(ENTRIES SUPPLIED):
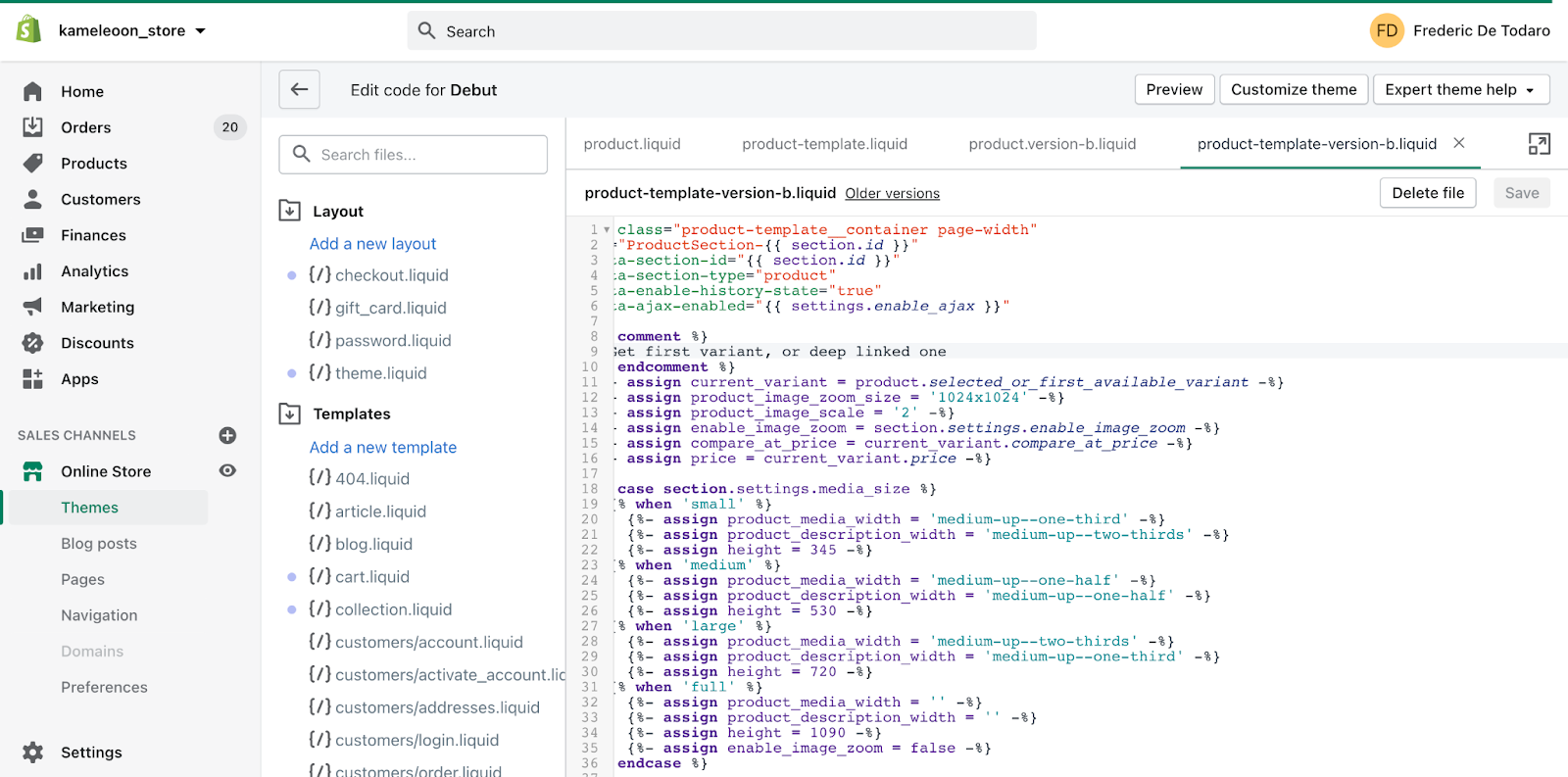This screenshot has width=1568, height=777.
Task: Open Expert theme help dropdown
Action: coord(1460,89)
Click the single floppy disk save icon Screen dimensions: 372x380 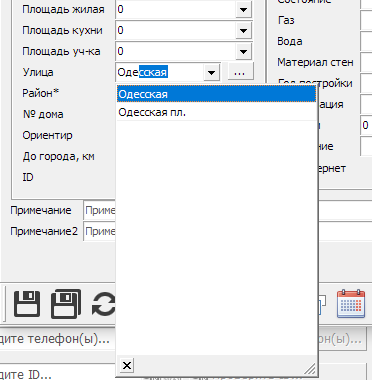pyautogui.click(x=27, y=304)
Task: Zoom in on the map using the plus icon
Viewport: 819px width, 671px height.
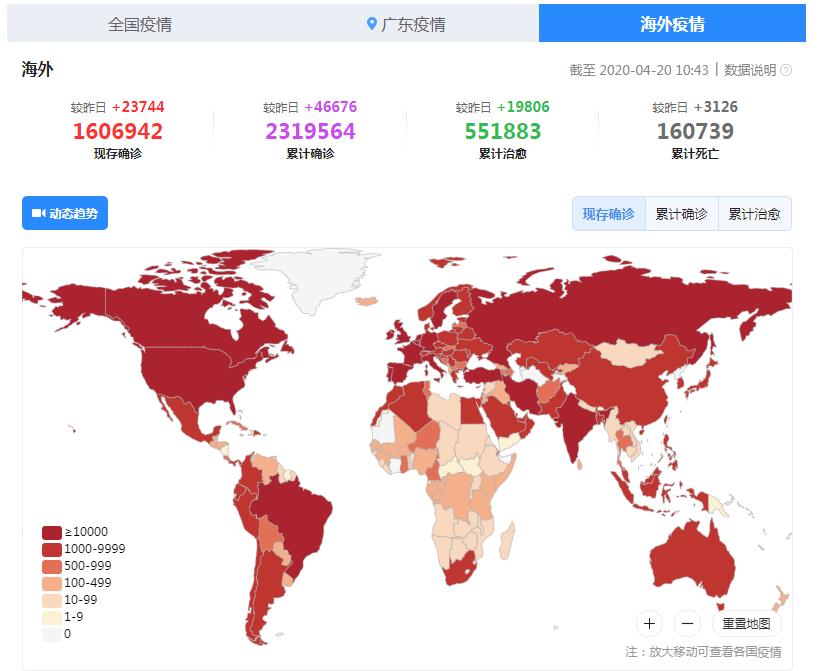Action: tap(649, 624)
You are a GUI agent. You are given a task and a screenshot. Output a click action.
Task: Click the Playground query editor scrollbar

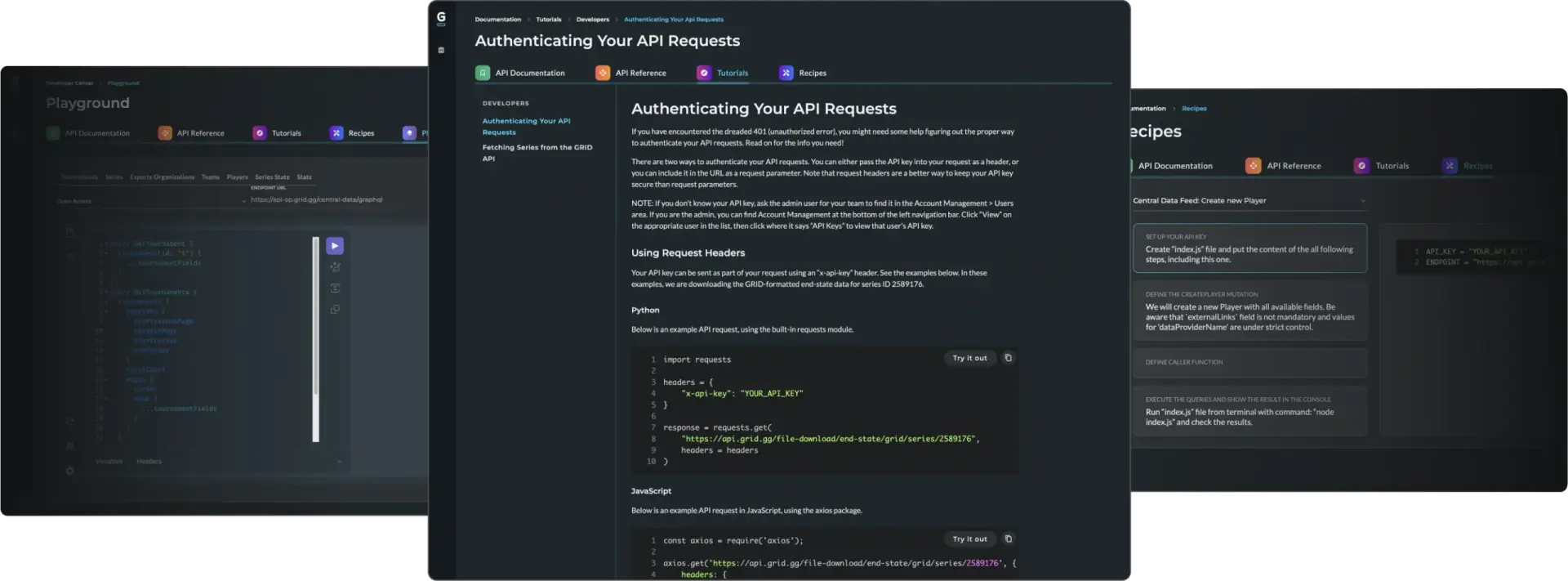(315, 339)
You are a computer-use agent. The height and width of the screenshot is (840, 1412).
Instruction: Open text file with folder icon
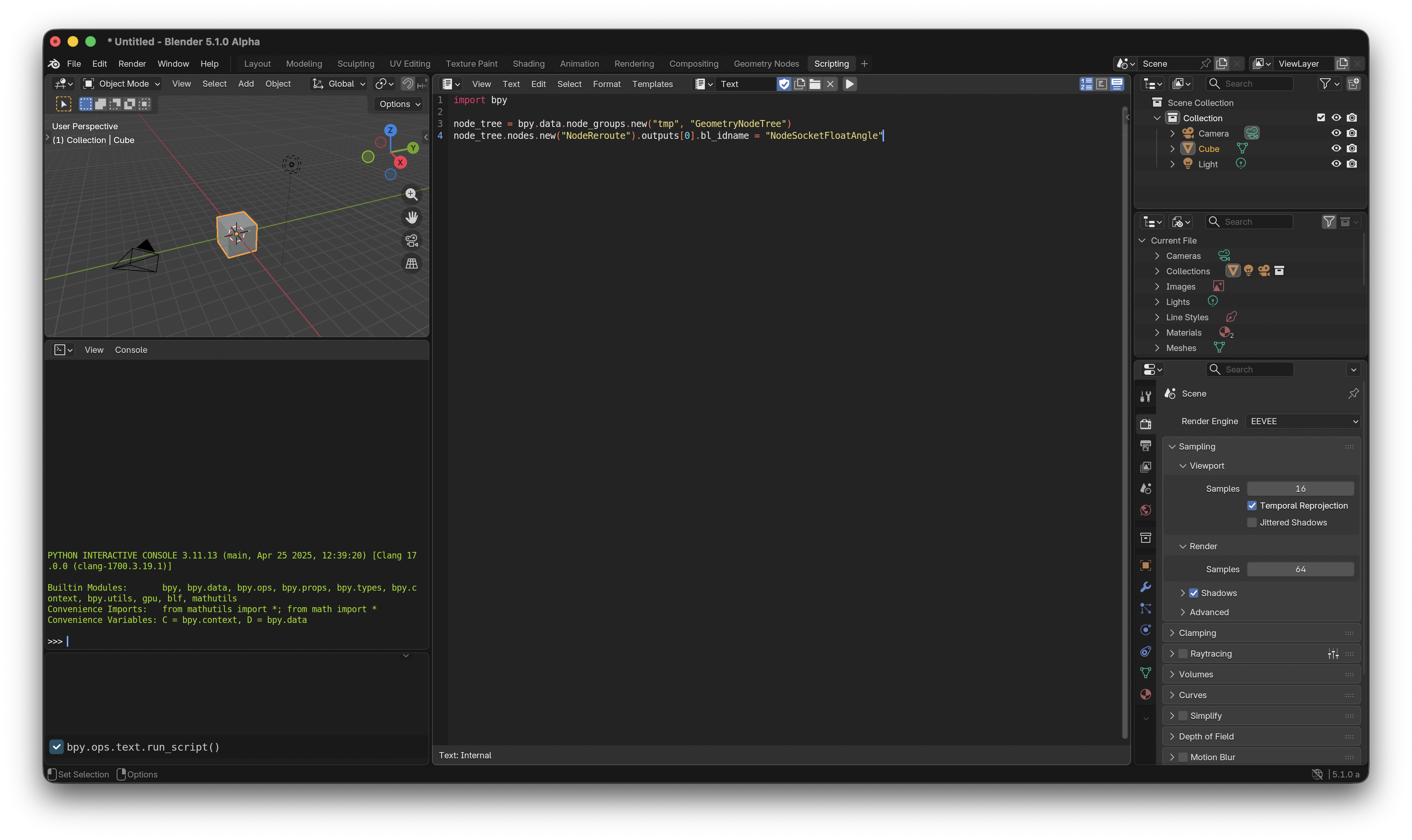coord(815,84)
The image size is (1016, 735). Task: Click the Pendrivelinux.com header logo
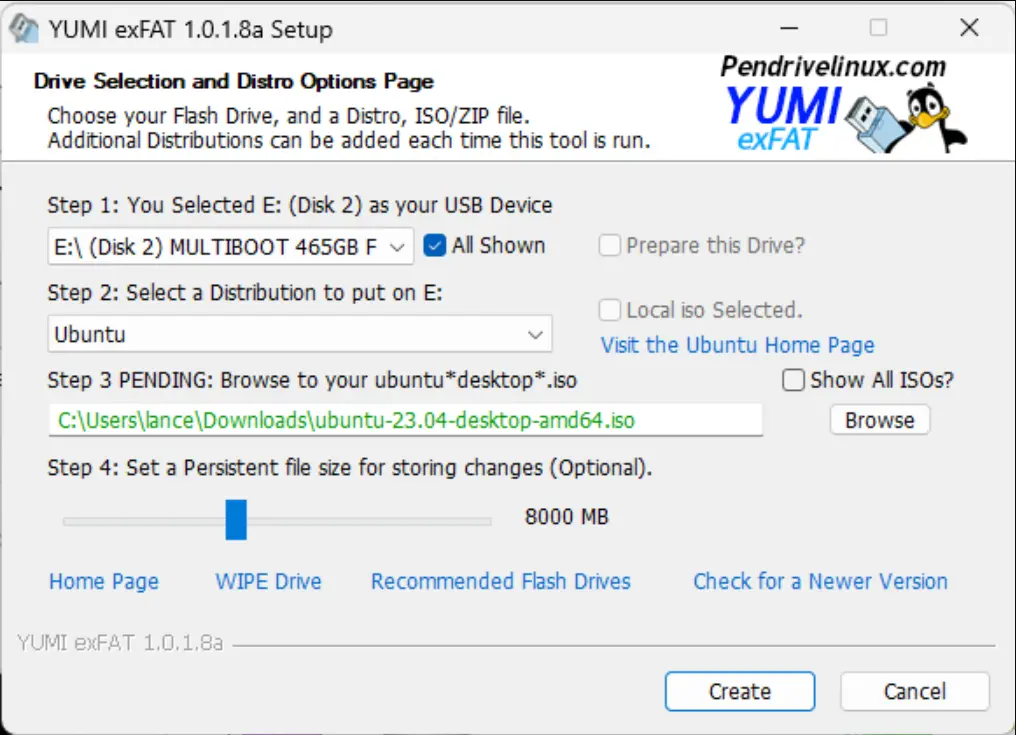(x=832, y=67)
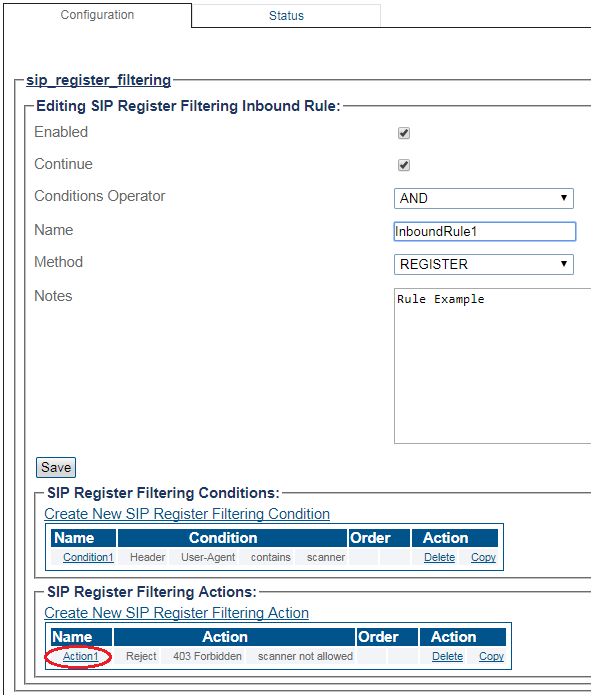The width and height of the screenshot is (591, 695).
Task: Uncheck the Continue checkbox
Action: coord(403,165)
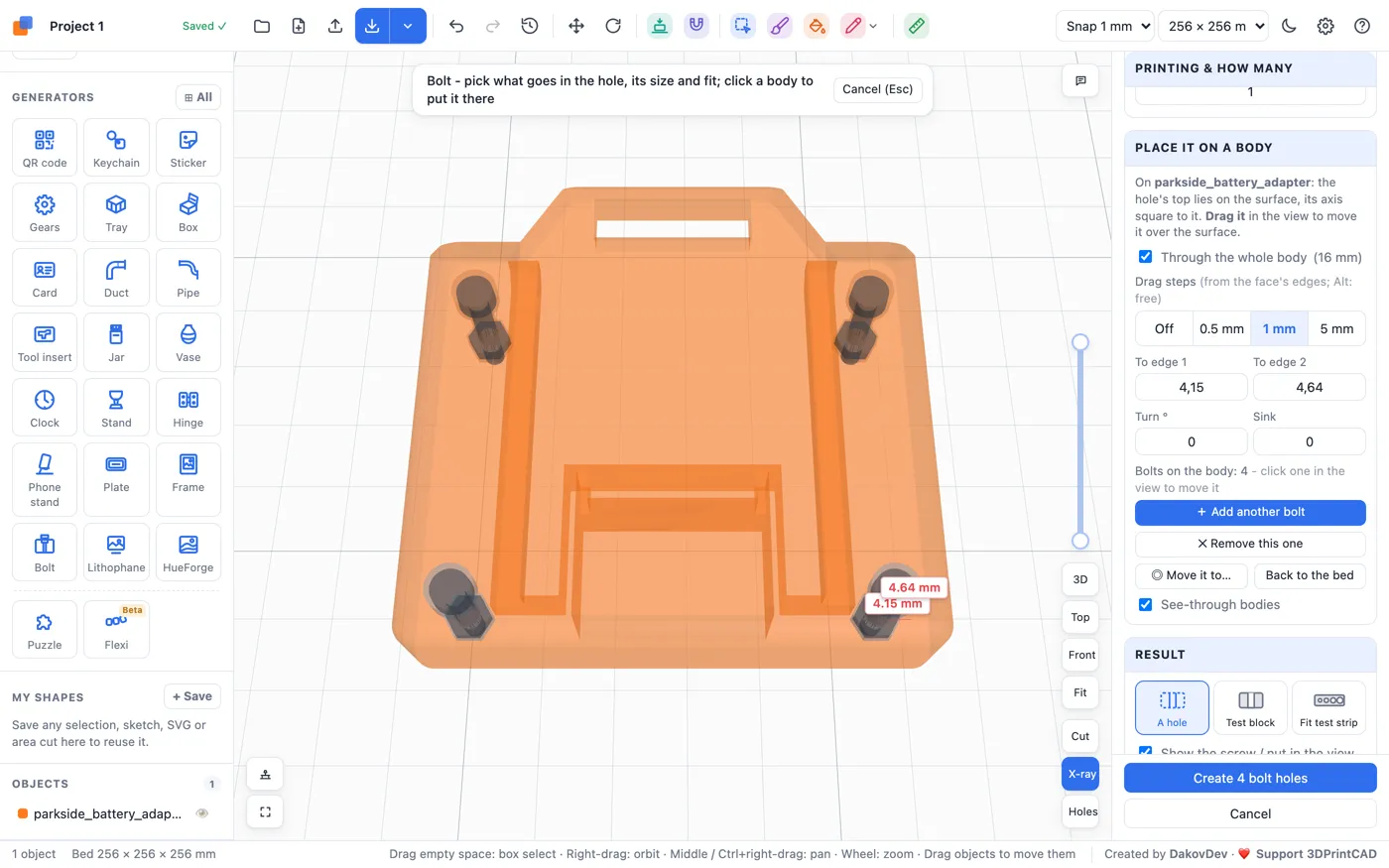
Task: Open the Snap 1 mm dropdown
Action: click(x=1105, y=26)
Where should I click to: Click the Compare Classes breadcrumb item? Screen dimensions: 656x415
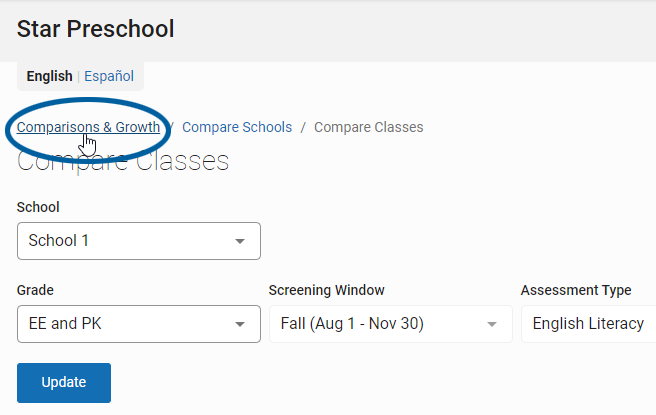click(x=369, y=127)
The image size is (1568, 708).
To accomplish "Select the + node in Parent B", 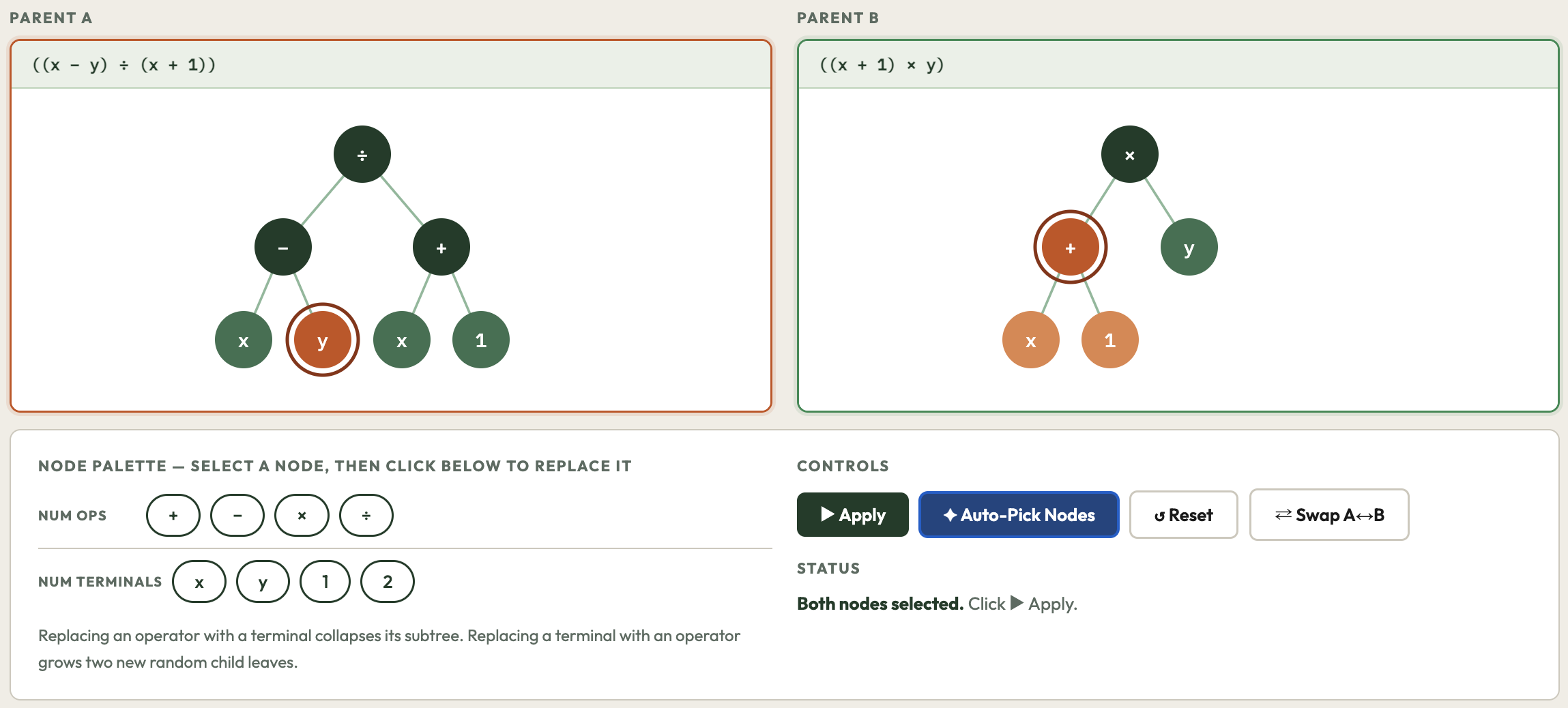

(TASK ITEM):
Pull every line containing the word "agent" out of the material and copy it.

(EXPECTED ANSWER):
You are a GUI agent. You are given a task and a screenshot. Output a click action.
You are a computer-use agent. The height and width of the screenshot is (840, 1412).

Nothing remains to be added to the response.